Supplied passage ▸
....

The competition ran for 2 months on my Discord server (that can be found here) in a public channel called #decode-the-drawings. All discussions and source codes are there, and my evaluation is also public. This setup let everyone track each other’s progress and see leaderboard shifts unfold in real-time. I also posted video updates[5] highlighting the key moments, announcing new prizes and the final results.
Community and Learning Dynamics
The competition was exciting on several levels. At first, it felt like a puzzle hunt: what are these hidden drawings, and how do we figure them out? Later, once people got working systems, it became more about optimization and fine-tuning, which made for some suspenseful leaderboard shifts (see Figure 2).

The winner was the participant whose reconstructions came closest to the real drawings. Runner-ups were decided through a badge system, where each badge represented a different technique (more techniques tried, more badges gained). In this way, exploration was rewarded alongside raw performance.
There were participants ranging from high-school students to IT professionals, and the winner turned out to be in the first group! Participants were from every continent (except Antarctica) so the competition helped promote Karelia to talented people all over the world. But the true highlight was the community that grew around it. The open discussion, shared code, and peer feedback created a learning ecosystem much richer than traditional lectures could offer. Participants could directly compare different problem-solving strategies, see each other’s thought processes, and learn from both clever insights and failed attempts. It felt very much like a work environment, so younger participants got a chance to experience this aspect as well. The community provided encouragement and accountability, both of which help participants persist through challenges they might otherwise abandon.
A total of 73 people participated, though most engaged only minimally: asking questions, proposing ideas, or sharing quick prototypes. Many of these small interactions were private messages I received via platforms I used to popularize the event: Discord, LinkedIn, Twitter, Facebook and even BuyMeACoffee. But most of the relevant discussions were on my Discord server (that can be found here) in the public #decode-the-drawings channel. The discussion produced 1,228 messages. Eleven participants showed sustained engagement (10+ active days). The peak activity occurred in May with 454 messages, coinciding with the initial problem exploration phase, followed by July with 427 messages during the optimization and fine-tuning phases. At its peak, daily activity reached 132 messages (evidence of intense collaborative problem-solving).
There was one noticeable drawback. For newcomers, seeing how far others had already progressed could be discouraging. This is probably why most competitions keep standings hidden until the deadline. But that format is designed with just scoring in mind, Decode the Drawings was always about learning first.
From Competition to Course
As the organizer, I got a huge benefit from this format. Seeing the problem through the participants’ eyes helped me to refine the related Computational Problem-Solving[6] course so it is at the right “entry level”. Many ideas from participants found their way into the course, shaping a narrative where solutions are built step by step, without assuming prior expertise. Teaching this way is surprisingly difficult once you’re deeply familiar with a topic; one tends to forget the learning process and treat concepts as self-evident. So, the competition was essential in shaping the course into its current form.

....

Dataset content ▸
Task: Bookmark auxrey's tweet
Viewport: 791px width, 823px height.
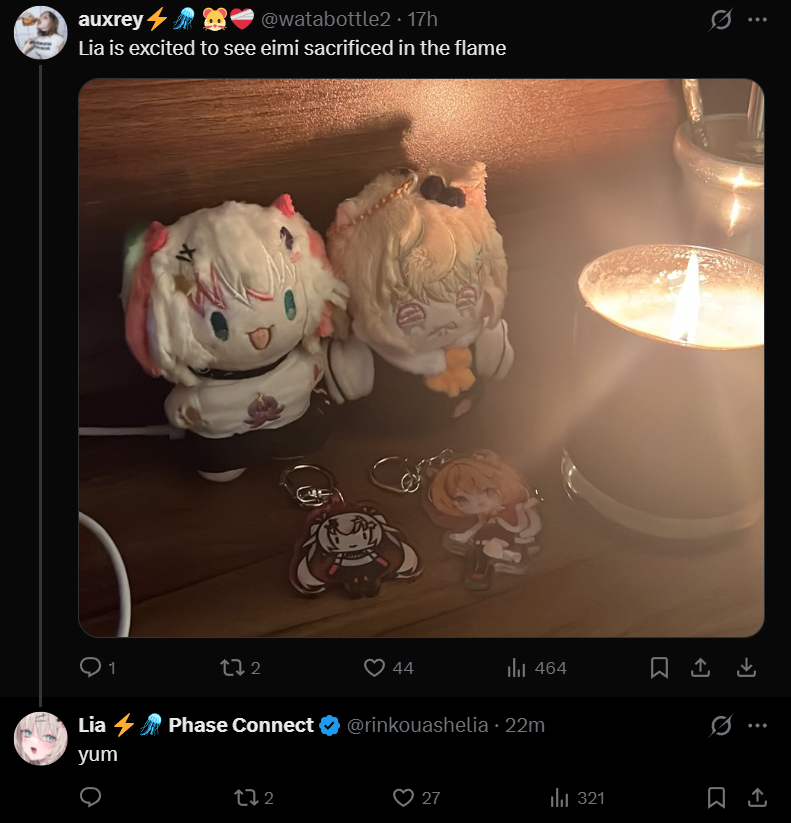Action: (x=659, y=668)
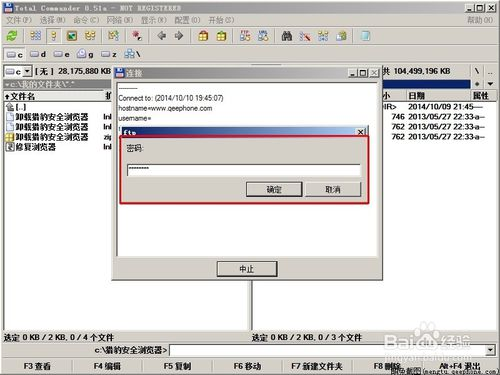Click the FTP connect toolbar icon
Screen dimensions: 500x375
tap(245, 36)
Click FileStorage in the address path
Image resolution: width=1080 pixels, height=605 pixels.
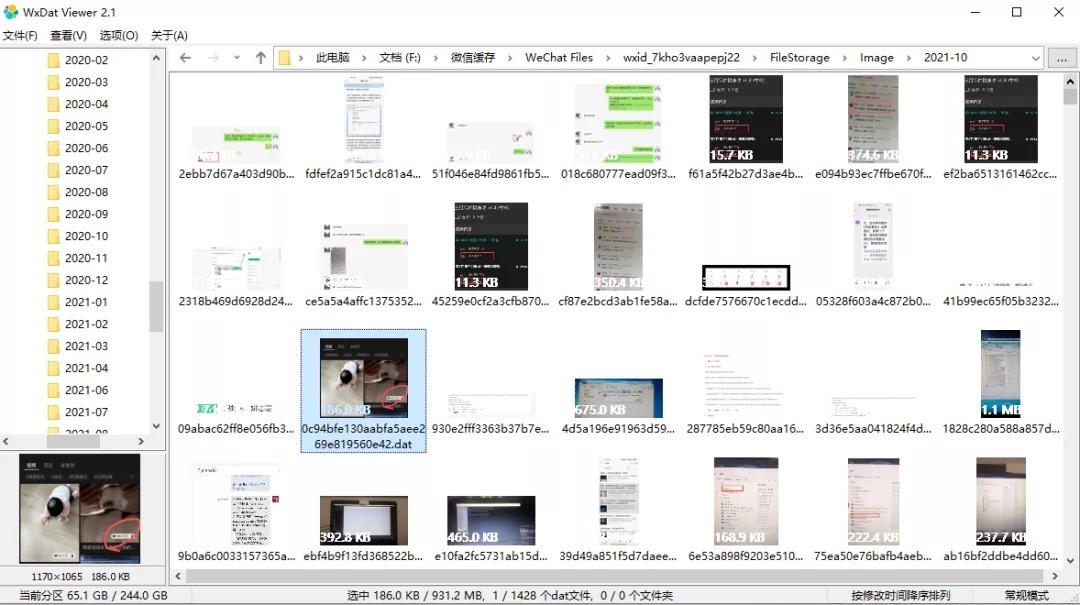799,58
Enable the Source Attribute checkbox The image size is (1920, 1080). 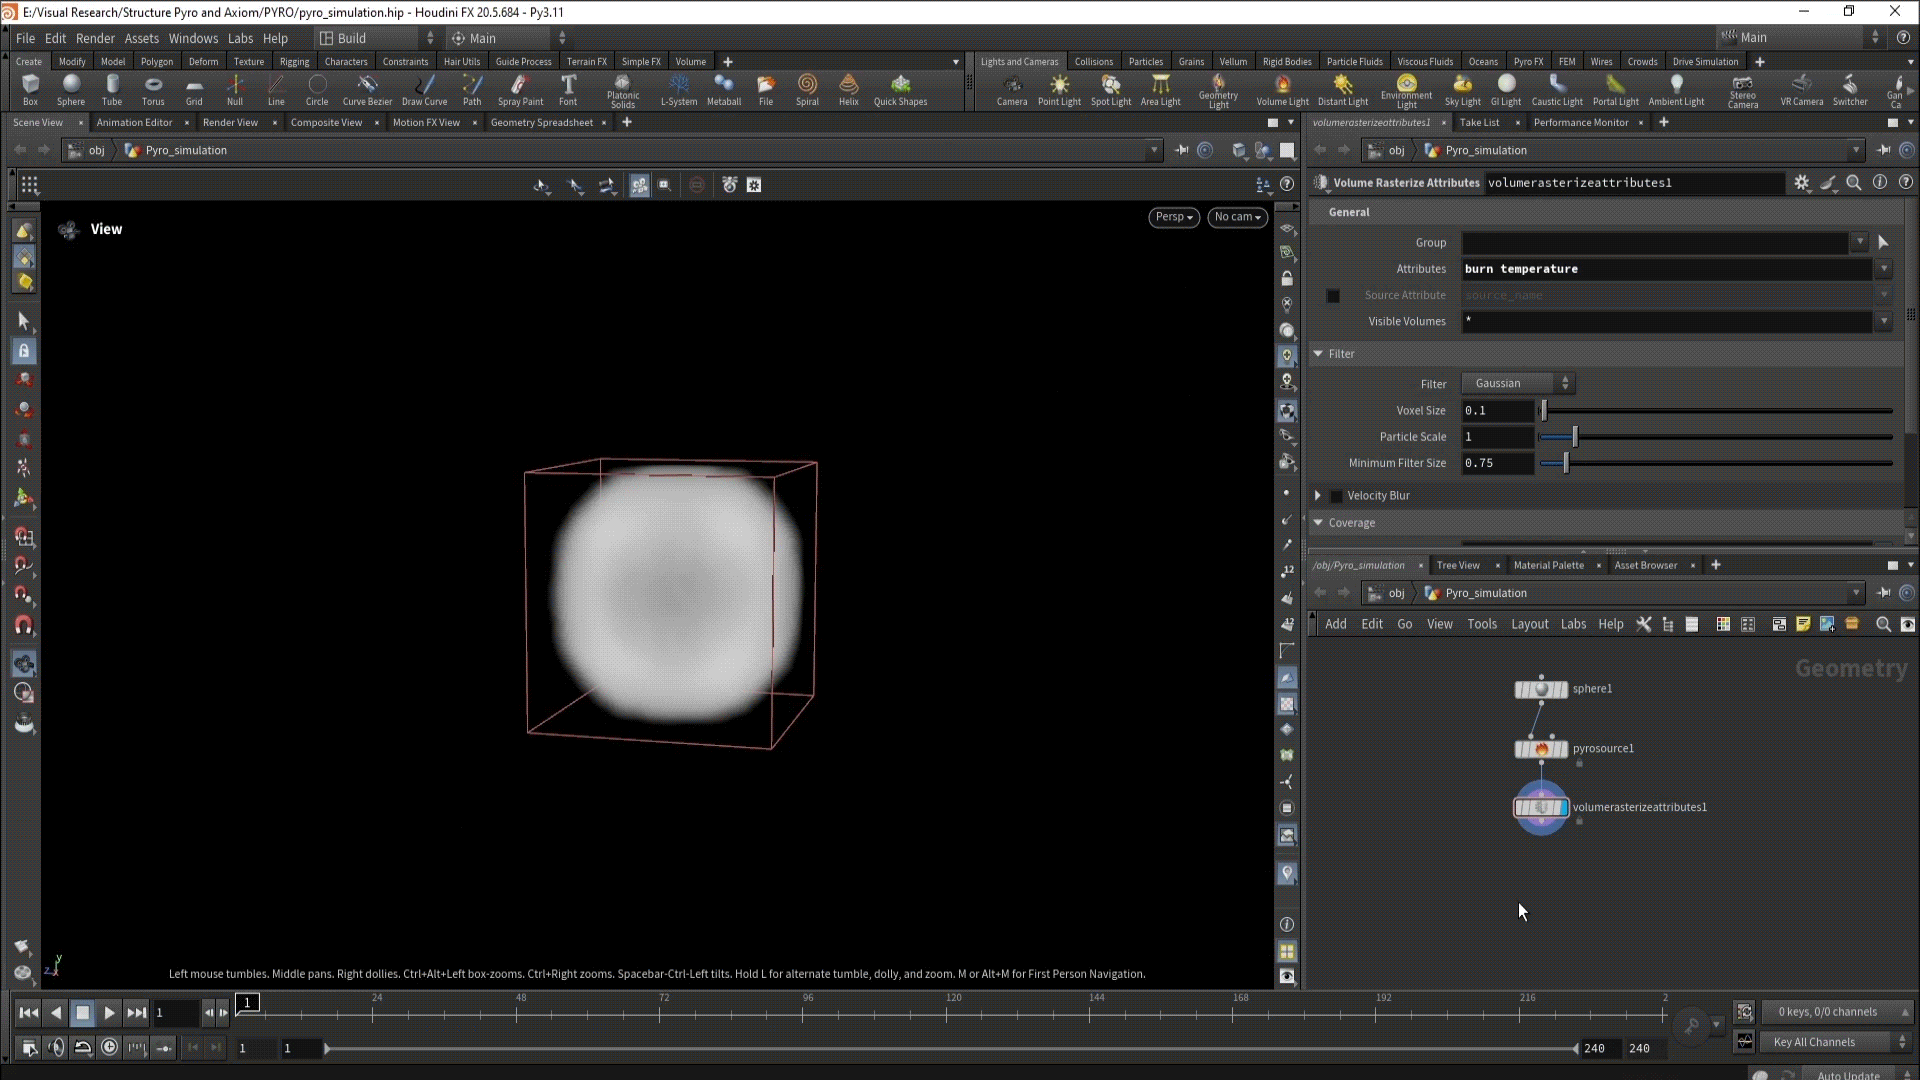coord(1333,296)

....

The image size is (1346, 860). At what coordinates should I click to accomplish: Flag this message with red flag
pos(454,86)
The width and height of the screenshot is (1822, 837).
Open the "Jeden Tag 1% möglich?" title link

....

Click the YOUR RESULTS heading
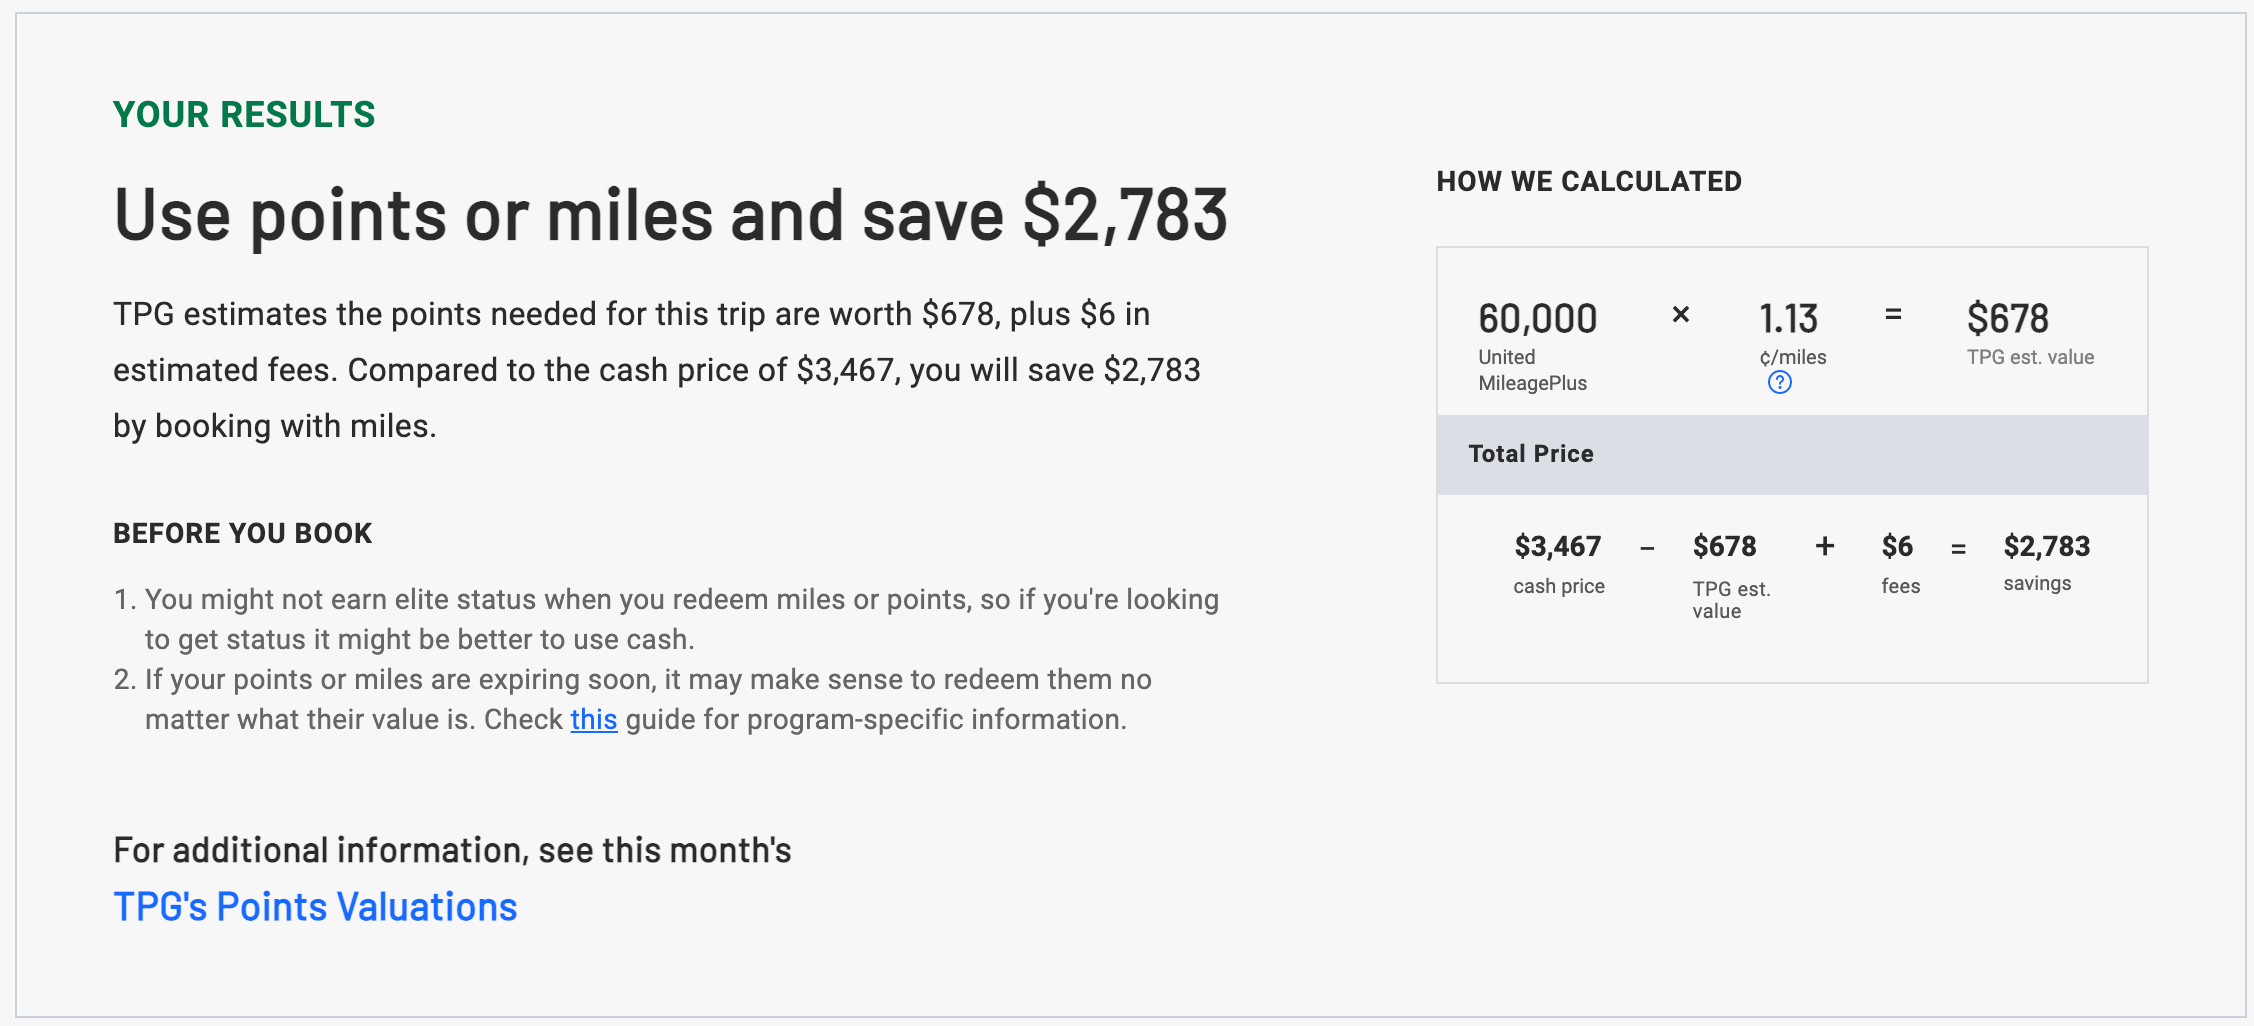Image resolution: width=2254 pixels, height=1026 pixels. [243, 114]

....

What needs to be done ▸ Pick up the account of the Decode the Drawings competition after its last sentence and keep writing. The material above is separate from the text and unrelated to it.

Output of the task ▸
The course teaches how to break a problem into smaller parts (first-principles thinking), how to prioritize them, and how to isolate interconnected pieces so they can be worked on independently and checking whether these partial solutions are correct. We build a method from the ground up using simple reasoning and high school-level math. We first solve the problem by hand and learn how to automate it (using JavaScript). The algorithms are implemented in their simplest form and explained with plenty of visuals to walk through the logic. The target audience is beginners, especially high school students, who want practical ways to connect classroom math with real-world problem-solving.
Because it grew out of the competition, the course remains hands-on: learners code along and experiment with different approaches in their homework. The course does teach a complete solution to the problem, but the homework assignments, if implemented properly, will give a better result. So, in a sense, the competition is still open for those who want to improve their skills even further.
During the course, I also connect the concepts from this specific problem to tackling other real-world challenges. I did this in the hope that it affects student motivation when they realize that studying this one problem makes them competent in other fields as well (see Figure 3).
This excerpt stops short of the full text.